Introduction: Only recently, I went through the 'Concept note on Central Bank Digital Currency (CBDC)' published by RBI. That was the time, when the regulator announced its pilot-launch of Digital Rupee retail, "eR-R". (The pilot-launch of Digital Rupee-Wholesale - "eR-W" commenced earlier, on 1st November 2022). In a nutshell, RBI conveys that CBDC is a replica of physical currency in a digital format, with denomination-wise-split currency balances available in an e-wallet on users’ mobiles(eR-R) /CBDC accounts with RBI (eR-W). The currencies in the wallet/ account continue to retain their character as a legal tender, even though they are digitalised, and the value is equivalent to the physical value of the currency they represent. There is no fluctuation to their value, unlike a crypto currency. Since the balances in the wallet (eR-R), is deemed a legal liability from the issuer of currency and not a deposit with RBI/designated bank, it will not earn any interest.  

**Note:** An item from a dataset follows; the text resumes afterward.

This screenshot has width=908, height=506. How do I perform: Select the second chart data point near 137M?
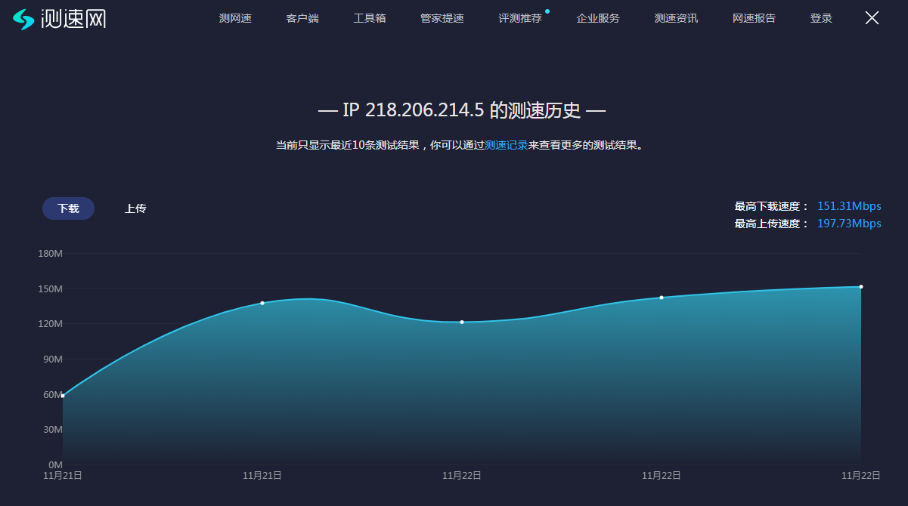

Liability: CBDCs would appear as liability on a central bank’s balance sheet

eR-W : The liability is direct on RBI in the case of eR-W (now introduced on pilot for secondary market transactions in G-Sec among 9 banks. (3 PSBs and 6 Pvt banks). 

eR-R: The liability is indirect as the transactions will be conducted through a digital wallet offered by the participating banks (introduced from 1st Dec 22 with 4 banks for now, 1 PSB, 3 private banks available in four cities under closed user group (CUG) basis ). 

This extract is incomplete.